● Task material:
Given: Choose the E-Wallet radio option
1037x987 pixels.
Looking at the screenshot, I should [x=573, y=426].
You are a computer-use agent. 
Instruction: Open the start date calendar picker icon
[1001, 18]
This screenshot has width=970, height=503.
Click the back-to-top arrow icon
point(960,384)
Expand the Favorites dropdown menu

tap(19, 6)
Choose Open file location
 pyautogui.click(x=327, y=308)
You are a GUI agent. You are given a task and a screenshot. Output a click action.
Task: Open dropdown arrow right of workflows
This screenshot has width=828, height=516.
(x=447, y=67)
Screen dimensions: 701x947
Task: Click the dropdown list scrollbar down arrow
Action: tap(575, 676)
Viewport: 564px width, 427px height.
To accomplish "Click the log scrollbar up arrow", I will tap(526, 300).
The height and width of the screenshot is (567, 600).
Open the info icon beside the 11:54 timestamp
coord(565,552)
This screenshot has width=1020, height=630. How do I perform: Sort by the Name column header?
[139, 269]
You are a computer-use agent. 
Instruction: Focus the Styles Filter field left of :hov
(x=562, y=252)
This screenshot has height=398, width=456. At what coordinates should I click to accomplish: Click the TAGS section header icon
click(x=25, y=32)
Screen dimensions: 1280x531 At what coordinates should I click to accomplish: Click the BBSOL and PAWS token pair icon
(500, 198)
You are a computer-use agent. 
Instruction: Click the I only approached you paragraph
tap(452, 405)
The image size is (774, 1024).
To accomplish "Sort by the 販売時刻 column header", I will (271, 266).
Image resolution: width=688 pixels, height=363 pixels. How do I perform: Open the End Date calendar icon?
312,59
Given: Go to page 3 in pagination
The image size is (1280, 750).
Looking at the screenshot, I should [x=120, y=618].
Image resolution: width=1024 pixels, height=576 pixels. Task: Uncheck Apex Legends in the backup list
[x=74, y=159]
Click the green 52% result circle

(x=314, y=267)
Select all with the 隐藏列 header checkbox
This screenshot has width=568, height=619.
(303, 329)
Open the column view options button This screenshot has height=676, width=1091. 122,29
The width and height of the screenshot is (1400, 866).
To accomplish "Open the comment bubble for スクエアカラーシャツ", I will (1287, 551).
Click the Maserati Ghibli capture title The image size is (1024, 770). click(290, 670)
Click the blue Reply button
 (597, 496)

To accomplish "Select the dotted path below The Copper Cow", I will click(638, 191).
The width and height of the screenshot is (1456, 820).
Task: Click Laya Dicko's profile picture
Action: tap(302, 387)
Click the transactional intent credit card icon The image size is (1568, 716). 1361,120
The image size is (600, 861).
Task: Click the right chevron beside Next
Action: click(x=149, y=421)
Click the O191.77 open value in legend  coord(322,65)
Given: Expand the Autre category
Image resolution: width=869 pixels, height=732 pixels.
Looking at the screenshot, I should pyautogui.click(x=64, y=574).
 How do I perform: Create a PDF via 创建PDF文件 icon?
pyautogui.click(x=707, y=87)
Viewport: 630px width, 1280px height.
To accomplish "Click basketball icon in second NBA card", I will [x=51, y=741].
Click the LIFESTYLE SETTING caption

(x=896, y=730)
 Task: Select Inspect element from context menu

● What to produce: Show each line from the material above where the string "Viewport" can be found.

● Response to the task:
Viewport: 564px width, 427px height.
Viewport: 630px width, 1280px height.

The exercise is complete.